Nancy Hogg FMedSci is an immunologist who has made major contributions in the field of adhesion molecules, focusing on the integrins expressed by leukocytes. Hogg was elected to the Academy of Medical Sciences in 2002 and currently holds an emeritus position at the Francis Crick Institute, London.

== Education and academic career ==
Nancy Hogg studied for a BSc at the University of Toronto. She was awarded a PhD working with Rodney Porter firstly at the University of London and then at Department of Biochemistry, University of Oxford. This was followed by a post–doctoral period at National Institute for Medical Research and finally a position at the Imperial Cancer Research Fund (which became Cancer Research UK London Research Institute and is now part of the Francis Crick Institute). Hogg was located initially at University College London followed by a move to the main laboratories in Lincoln’s Inn Fields where she set up her laboratory focusing initially on the function of macrophages, but then increasingly on the adhesion molecules termed integrins expressed by all leukocytes.

== Research interests ==
Nancy Hogg’s PhD project involved the protein sequencing of immunoglobulin heavy chains identifying for the first time the heterogeneity that accounts for immunoglobulin specificity.
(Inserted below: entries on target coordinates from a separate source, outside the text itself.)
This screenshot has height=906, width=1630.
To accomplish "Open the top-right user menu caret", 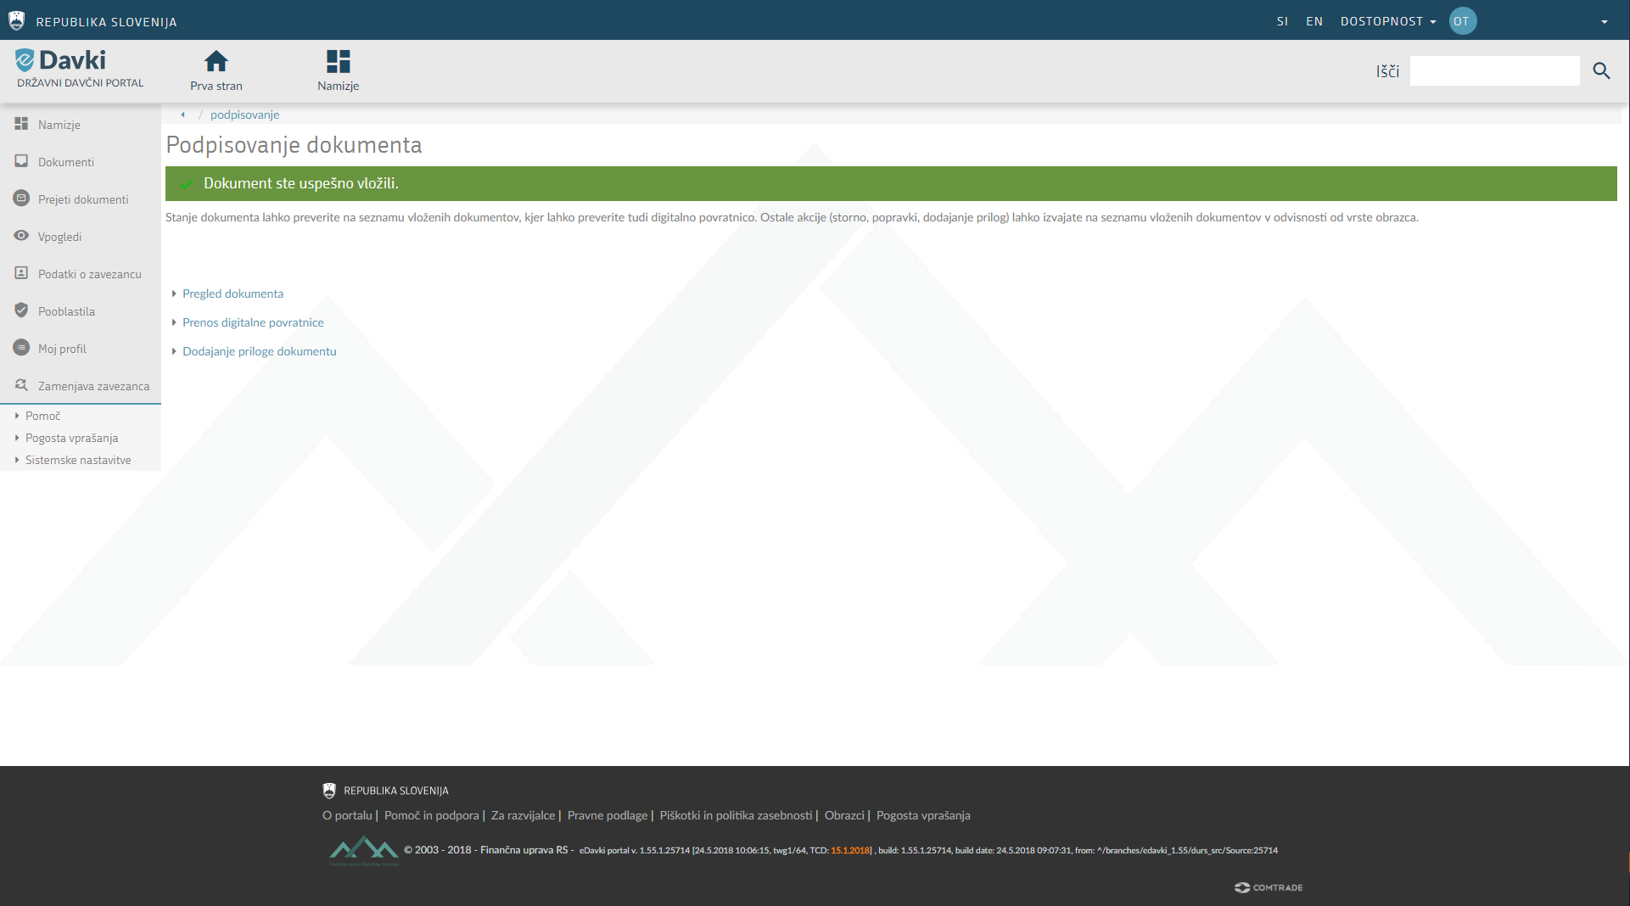I will click(x=1604, y=22).
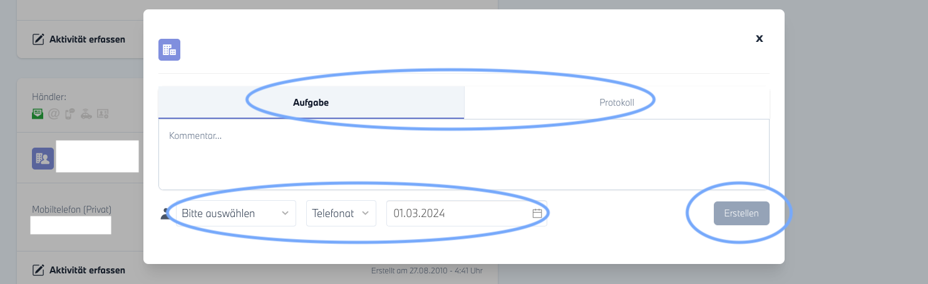
Task: Switch to the Aufgabe tab
Action: tap(311, 103)
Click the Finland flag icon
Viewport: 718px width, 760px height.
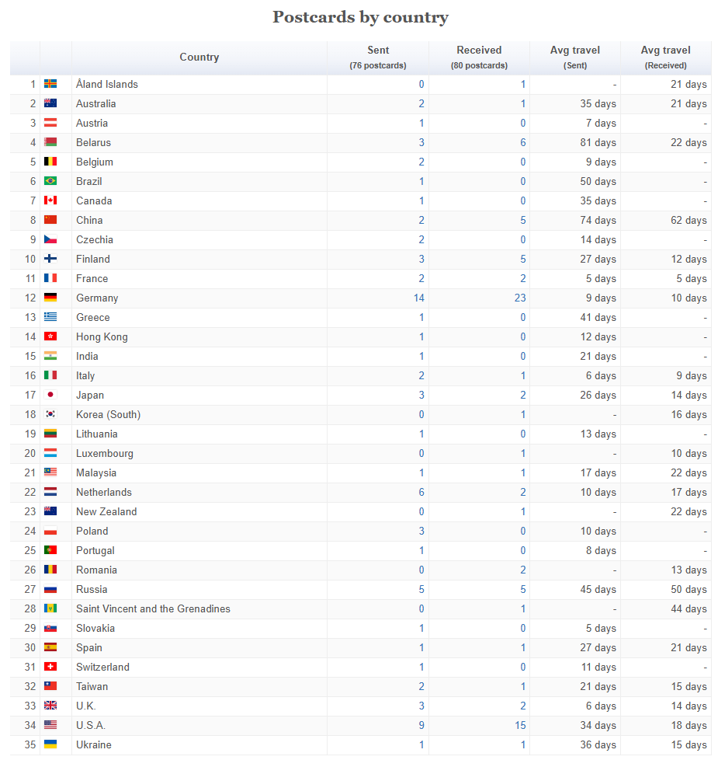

During a postdoctoral period at the Imperial Cancer Research Fund she co-discovered the protein that is now known as fibronectin. Through study of leukocyte integrin LFA-1 and particularly special mAb 24, Hogg was the first to document that the state of integrin activity could be controlled by bound divalent cations. The active forms are linked to different cytoskeletal proteins, namely talin for high affinity and a-actinin for clustered intermediate affinity LFA-1 . The lab showed that the LFA-1 ligand ICAM-1 was a target for pathogen binding, for example the malaria parasite Plasmodium falciparum. The generation of LFA-1 null mice revealed the central role of LFA-1 in leukocyte migration within lymph nodes in vivo. Hogg also first identified and characterised unique Leukocyte Adhesion Deficiency-III patients that expressed inactive leukocyte integrins. This integrin malfunction was due to mutation in protein kindlin-3.

Hogg has also studied the S100A8/S100A9 proteins that constitute 45% of neutrophil cytosolic protein. S100a9 null mice demonstrated that myeloid cells could function relatively normally without these proteins but they had a major role in responding to infections such as Streptococcus pneumoniae in terms of cytokine generation.

== Professional associations and awards ==

- Member of British Society of Immunology
- 1996 Co-founder of UK Adhesion Society, now UK Cell Adhesion Society
- In 2002 Hogg was elected to Academy of Medical Sciences.